PALESTINE DAY 6 AND 7 BACK TO SCHOOL

Today is the reason we've come. Past all the context and committees, failed bureaucracy and refugee camps,  today we go back to school. Still not used to the puny two hour time difference school starts at 5.30, two hours after the mosque and half an hour since the last mosquito bite. I roll out of bed through the shower to Saladin's mosque where I'm picked up with a fellow teacher to head to our twinned school.
We're greeted by rows and rows of classes stood in excited conversation about the start of the day. A teacher fiddles with a microphone and strides before the pupils as we watch from the ramp leading down to the playground. The counting begins: wahad, tithnain, talat. Wahad, tithnain, talat. Students' arms rise and fall in confused unison and the day's exercises begin. I am reminded of a friend who once told me how it was the small differences in roads that phased them the most about new countries. School is school as pedagogy is what you make of it but a week out of the UK system isn't enough to stop me checking for behaviour strategies, safeguarding issues, and all manner of jargon that's thrown at us in our day jobs. Palestine is more laid back than the UK, there is no data meticulously poured over in staff rooms, no schemes of work to plan from and by the looks of it no marking outside of lessons, though I'm sure this changes the higher the year. Students are not rigorously checked for understanding and scaffolding and differentiation are practiced only by the minority. The result? It's inconclusive. What impression can two days anywhere give you except for fading sketches. But the teachers seem relaxed, smiling, welcoming and keen to show off their students. And from this their students can feed. Like schools the world over there are some classes which cannot sit still or focus fortunately here they are in the minority. The students are engaged and enthusiastic. They brim with inquisitive desire and questions follow us wherever we go.

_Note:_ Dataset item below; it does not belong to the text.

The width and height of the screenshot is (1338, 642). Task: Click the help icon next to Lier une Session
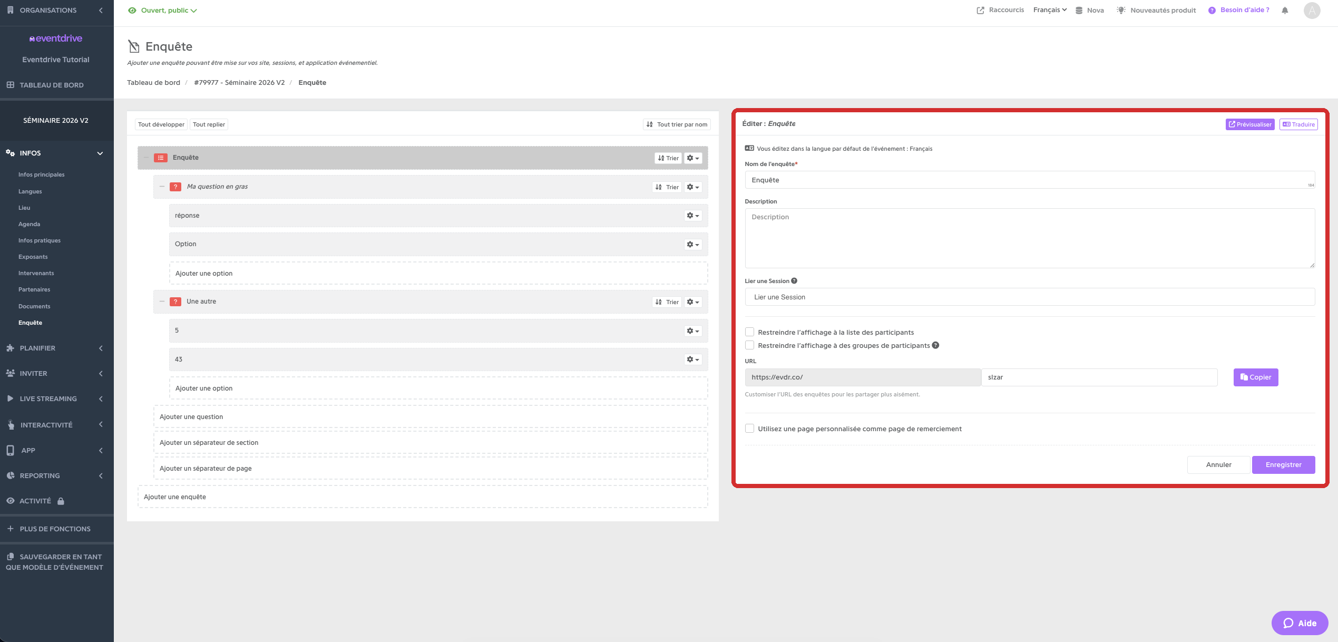(794, 281)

We observe lessons and practices, inform the students about our pupils in London and they write letters to send back to them. They are thoughtful and focused. A rare charm.



Rolling through the desert we spring out overlooking Jordan and the dead sea. The air threatens to turn pink as the sun prepares to dip down behind the West Bank and tell us our times up. But until then we cover ourselves in mud, laugh and float on with our contraband friends - the sad fact that our Palestinian or hijabi friends would usually be turned away is emphasised by a surprised Israeli couple who ask us how we managed to get in. But we did. After our mud spa we chew up and spit out our sunflower seeds and plans and set a course south for the world's oldest city.

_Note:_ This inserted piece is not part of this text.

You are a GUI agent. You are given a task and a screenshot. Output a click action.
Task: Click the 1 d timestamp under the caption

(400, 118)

Jericho has been on the lips of a few history teachers since its name was whispered in the queue for the plane. The ants had brought the night with them to the beach so Jericho was just a constellation of lights. We found a veranda from which you could make out the boarders of three countries and mulled over the intricacies of our trip so far, the small tragedies which people from Abu Dis face every day, the harassment because of their race. We've all been shocked about how normalised the residents here have been, many stories of being tortured in Israeli prisons, family assassinated and only slight indicators of pain.  For many this is a part of their story and they have come to accept maltreatment as usual. The girls at the UNRWA school don't even mention the wall until asked directly, the decidedly discriminatory barrier between people who once lived side by side, and you can only feel a sadness that these students will grow up feeling separate, different and inferior from people who live 20 minutes walk from their school gate. But this is also a testament to the optimism of many, that things can change and will change and we agree that we must look optimistically on our time here and the future of the colleagues, students and people we've met.
Jericho is now miles behind us, our van rides dusty through the sand-scowered valleys as another Arab power ballad sweeps us past the ghosts of hills and the future is on our lips again. This time: Jerusalem.